I know a lot of Christians will disagree but I like the saying from somewhere, God doesn’t want supplicants, he wants equals and company.
As far as daily meditation, it is a struggle, not even talking about quieting the mind, if one has been doing it for decades. It is a struggle even larger because sometimes you feel like you are not reaching anything and you are just getting nowhere and going through the motions. The qi is not there. But then when it flows, you feel the Connection! I just wish it wasn’t so rare.
See, a lot of Christians have no clue about the teachings of Yoga. They say its of the devil, but they have never tried to understand it. Yoga is the merging of the individual soul with God. The Westerners have degraded Yoga to something you do for a lean body and because it
s in fashion and Madonna does it, too. Meditation is not taught properly, as the New Age Gurus are mostly full of themselves and ignorant.
Meditation is about quieting the mind, but it is a process.

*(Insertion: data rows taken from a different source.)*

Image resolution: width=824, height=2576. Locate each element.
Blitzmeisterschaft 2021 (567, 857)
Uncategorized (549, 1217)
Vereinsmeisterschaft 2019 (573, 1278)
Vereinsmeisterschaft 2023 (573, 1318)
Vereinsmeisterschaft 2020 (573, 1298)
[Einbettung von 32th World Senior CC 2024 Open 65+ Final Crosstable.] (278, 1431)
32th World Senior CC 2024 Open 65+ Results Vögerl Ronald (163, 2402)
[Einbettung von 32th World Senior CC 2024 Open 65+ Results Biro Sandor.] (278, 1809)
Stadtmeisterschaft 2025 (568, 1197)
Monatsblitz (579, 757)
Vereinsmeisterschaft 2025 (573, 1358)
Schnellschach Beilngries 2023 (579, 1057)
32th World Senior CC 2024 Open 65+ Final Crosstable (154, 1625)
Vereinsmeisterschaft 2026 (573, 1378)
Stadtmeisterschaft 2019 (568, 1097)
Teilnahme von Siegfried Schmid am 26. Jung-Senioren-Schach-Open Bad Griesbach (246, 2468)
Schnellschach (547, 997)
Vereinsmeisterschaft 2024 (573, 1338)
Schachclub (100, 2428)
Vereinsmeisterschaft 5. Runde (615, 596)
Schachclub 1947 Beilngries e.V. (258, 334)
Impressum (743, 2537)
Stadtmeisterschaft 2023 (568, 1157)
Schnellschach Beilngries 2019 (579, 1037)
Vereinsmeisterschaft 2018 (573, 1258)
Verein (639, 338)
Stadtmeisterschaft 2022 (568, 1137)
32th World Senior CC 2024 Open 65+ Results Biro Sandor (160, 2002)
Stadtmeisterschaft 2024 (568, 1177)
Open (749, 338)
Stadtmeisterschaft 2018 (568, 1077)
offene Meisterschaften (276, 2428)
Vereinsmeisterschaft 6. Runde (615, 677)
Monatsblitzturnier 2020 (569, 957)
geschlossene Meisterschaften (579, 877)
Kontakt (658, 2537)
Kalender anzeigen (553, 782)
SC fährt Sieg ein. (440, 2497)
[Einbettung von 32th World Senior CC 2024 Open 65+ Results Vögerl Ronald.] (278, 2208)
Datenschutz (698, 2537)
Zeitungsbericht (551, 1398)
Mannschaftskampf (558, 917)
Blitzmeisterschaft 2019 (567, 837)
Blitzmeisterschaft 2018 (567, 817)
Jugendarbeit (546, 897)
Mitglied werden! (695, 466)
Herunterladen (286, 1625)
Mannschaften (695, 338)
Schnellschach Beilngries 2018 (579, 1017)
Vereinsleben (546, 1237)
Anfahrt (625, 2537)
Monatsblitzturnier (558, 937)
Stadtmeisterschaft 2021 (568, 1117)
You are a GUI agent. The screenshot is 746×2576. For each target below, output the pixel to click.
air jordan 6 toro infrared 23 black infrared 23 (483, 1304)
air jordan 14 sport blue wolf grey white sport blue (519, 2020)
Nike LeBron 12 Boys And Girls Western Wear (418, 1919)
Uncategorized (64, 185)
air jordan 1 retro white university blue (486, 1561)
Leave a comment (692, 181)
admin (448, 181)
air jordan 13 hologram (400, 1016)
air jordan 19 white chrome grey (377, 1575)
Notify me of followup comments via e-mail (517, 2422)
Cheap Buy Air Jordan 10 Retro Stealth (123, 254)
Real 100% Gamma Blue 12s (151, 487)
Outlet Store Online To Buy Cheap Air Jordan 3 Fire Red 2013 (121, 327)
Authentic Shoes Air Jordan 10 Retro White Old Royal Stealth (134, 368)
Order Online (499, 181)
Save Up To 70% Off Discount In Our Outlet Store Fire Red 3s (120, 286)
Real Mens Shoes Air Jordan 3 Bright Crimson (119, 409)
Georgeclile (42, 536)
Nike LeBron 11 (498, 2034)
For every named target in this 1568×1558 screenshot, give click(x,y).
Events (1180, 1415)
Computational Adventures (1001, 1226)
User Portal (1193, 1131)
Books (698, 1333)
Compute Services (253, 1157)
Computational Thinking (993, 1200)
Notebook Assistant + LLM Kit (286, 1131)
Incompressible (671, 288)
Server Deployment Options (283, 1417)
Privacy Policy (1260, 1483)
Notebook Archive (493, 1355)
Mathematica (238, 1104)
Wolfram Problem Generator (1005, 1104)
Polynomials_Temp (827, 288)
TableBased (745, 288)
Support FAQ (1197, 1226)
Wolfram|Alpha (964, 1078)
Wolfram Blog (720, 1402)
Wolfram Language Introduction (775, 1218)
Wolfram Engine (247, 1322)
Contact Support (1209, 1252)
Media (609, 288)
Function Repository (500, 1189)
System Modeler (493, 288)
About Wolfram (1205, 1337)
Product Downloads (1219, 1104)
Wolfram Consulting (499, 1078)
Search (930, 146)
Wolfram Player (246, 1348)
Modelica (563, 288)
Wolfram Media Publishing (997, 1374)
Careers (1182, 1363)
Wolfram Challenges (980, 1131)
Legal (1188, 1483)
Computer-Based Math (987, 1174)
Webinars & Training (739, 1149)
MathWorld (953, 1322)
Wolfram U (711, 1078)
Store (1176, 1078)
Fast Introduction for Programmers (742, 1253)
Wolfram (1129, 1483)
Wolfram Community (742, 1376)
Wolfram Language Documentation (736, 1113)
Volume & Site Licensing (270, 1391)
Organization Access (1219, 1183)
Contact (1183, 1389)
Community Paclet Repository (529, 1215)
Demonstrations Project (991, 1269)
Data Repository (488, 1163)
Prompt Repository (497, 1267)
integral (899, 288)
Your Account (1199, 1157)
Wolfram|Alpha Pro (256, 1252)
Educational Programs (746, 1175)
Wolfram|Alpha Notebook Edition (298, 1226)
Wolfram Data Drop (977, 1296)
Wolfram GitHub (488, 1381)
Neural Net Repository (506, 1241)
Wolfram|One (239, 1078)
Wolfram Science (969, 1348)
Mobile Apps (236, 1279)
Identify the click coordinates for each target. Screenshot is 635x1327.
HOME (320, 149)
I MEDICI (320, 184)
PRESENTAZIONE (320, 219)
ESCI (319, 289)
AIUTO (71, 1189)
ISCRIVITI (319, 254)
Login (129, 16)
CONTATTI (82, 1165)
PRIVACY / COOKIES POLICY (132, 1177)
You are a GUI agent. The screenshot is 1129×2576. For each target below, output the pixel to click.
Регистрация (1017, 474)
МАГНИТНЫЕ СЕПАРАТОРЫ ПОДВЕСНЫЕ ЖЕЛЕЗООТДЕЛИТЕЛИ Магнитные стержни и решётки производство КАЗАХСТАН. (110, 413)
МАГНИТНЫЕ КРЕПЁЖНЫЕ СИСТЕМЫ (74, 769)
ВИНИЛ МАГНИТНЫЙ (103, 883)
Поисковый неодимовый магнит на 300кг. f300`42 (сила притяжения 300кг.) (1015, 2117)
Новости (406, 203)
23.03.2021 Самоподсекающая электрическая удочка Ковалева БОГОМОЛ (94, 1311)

Quieting the mind is the endresult, it is the state of Nirvana or Samadhi, a state that is only possible when one has achieved mastership of the mind. We mere mortals have to learn to sit, breathe and surrender to the process. Meditation is trying to concentrate on one thing and holding that concentration. Your mind will start to move in different ways, it´ll tell you there are dishes to wash, a new series on Netflix that seems cool and so on…the process is to see it happening and bring the mind back to the focus point. Over and over again…for hours, months and years. The secret to succes is perseverence and surrender to what IS.